Come si chiama l’utilizzo di risorse e l’impoverimento degli Stati?
Come si chiama la produzione industriale di veleni e virus infestando ambienti e e infettando popolazioni?
Come si chiama lo sfruttamento minorile?
Come si chiama l’aumento dell’indebitamento pubblico e l’incremento di ricchezza di una élite?
Come si chiama la produzione di depressi, alcolizzati, drogati, psicofarmaci dipendenti, serial killer, rapinatori e criminali on the roads? Nascono così o è l’ambiente che li produce?
Come si chiama la speculazione immobiliare sulla prima casa?
Come si chiama la speculazione sulla salute e sulla sanità?
Come si chiama il predominio dei valori economici sulla dignità dell’uomo?
Come si chiama l’emarginazione, la partitocrazia?
Sono forse questi i valori che la cosiddetta società civile voluta e diretta da una oligarchia difende e protegge alimentando il terrore internazionale?
Vittorio Missori: "Dare morte, del resto, è da sempre il modo per dar vita agli Stati: dichiarare una guerra e vincerla è rimedio infallibile per far rifiorire un governo in crisi. E più la guerra è stata sanguinosa, più è la forza che ne ricava chi l’ha vinta mandando gli altri a morire per lui".

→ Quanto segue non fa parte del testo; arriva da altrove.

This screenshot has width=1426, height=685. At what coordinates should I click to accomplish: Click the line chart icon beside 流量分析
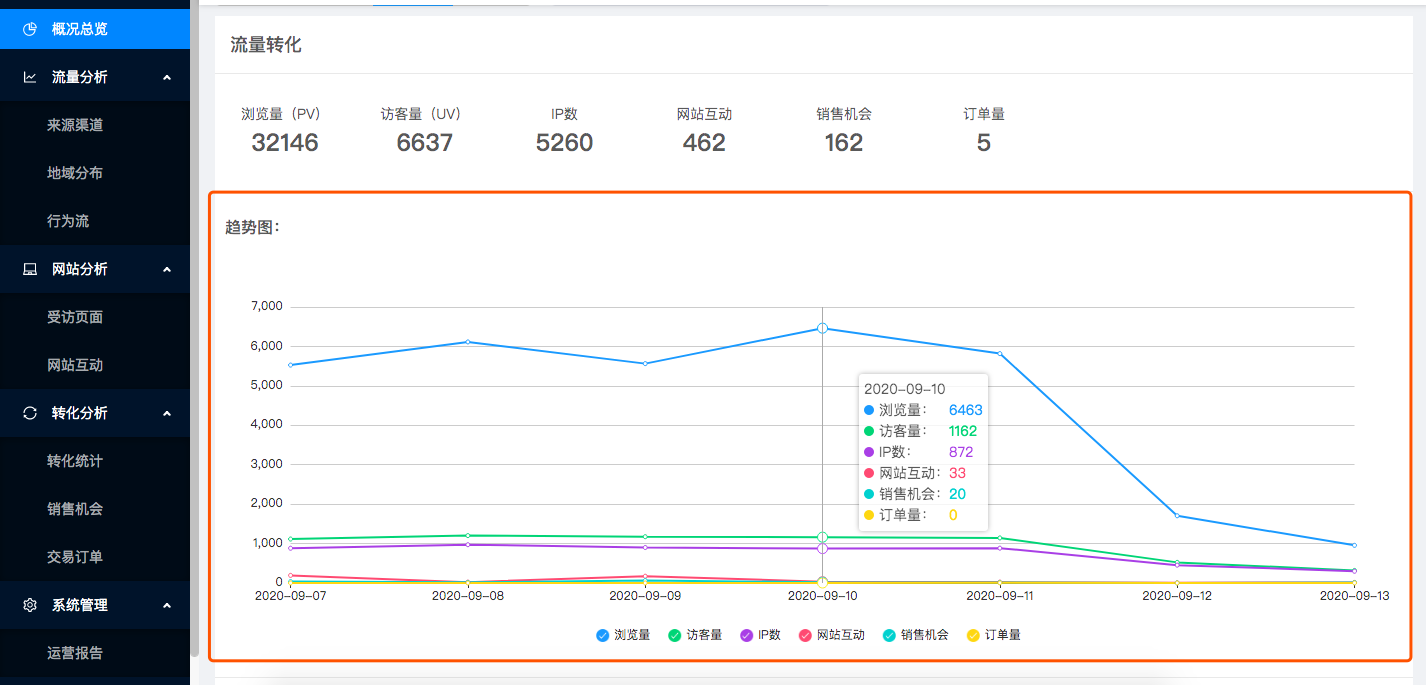30,77
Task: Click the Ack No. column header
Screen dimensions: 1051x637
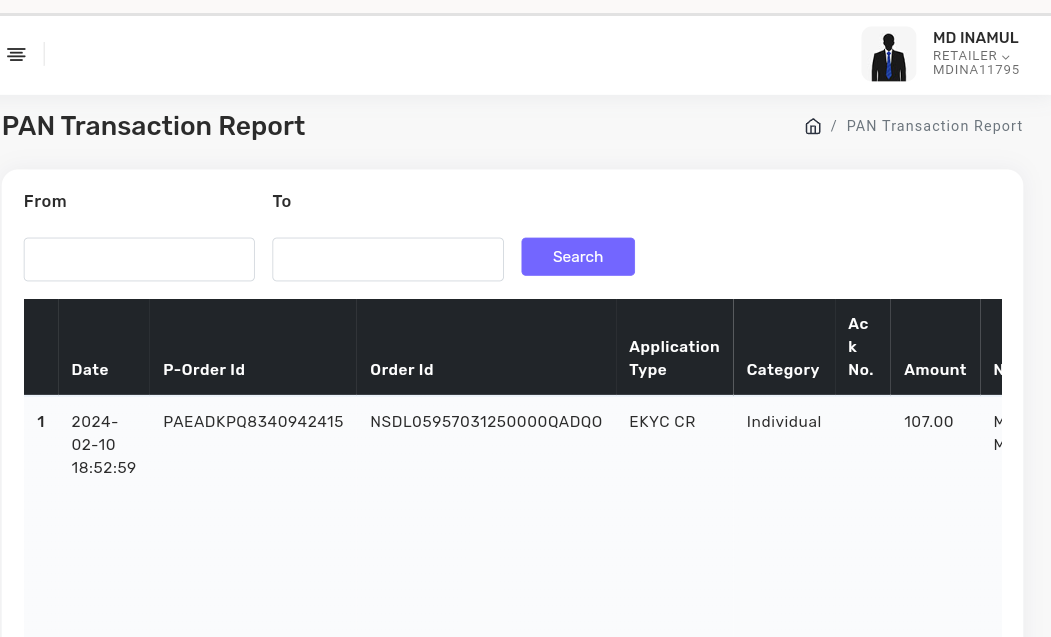Action: [860, 347]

Gli Stati non combattono l’organizzazione malavitosa, la cui attività criminosa è delegata a bande di disperati locali, la sussumono alimentando un rapporto simbiotico. Non è forse oggi il G8 la parodia della cupola legalizzata? Si vorrebbe far credere che in Italia i delitti Dalla Chiesa, Falcone e Borsellino siano avvenuti senza la complicità di persone nei poteri di Stato? Si vorrebbe far credere che il dirigente Cagliari sia morto tenendosi da solo la testa dentro a un sacchetto di plastica stretto al collo? La popolazione manipolata dal flusso mediatico, subisce indifesa e terrorizzata una oppressione di Stato legalizzata dalla finzione democratica. Le regole prodotte, nello sbando etico individuale e collettivo, sono solo strumento di manifestazione del potere sulla società del consumo orientata all’indifferenza o all’ignoranza. Gandhi: "Siate il cambiamento che vorreste vedere nella società". L’ipocrita oligarchia di governo spargere semi nel deserto! Aldo Moro ai suoi "amici" politici: "Nulla si fa per evitare che un uomo, chiunque egli sia,.sia condotto a morte. Nessun responsabile si nasconda dietro l’adempimento di un presunto dovere.Io non desidero intorno a me gli uomini del potere.Il mio sangue ricadrà su di loro". Così pensava lo statista dei suoi "colleghi"!
I luoghi incontaminati sono divenuti i più desiderati! Perché? Nella cosiddetta società civile si riproduce il cancro, l’impestazione necrofila della vita.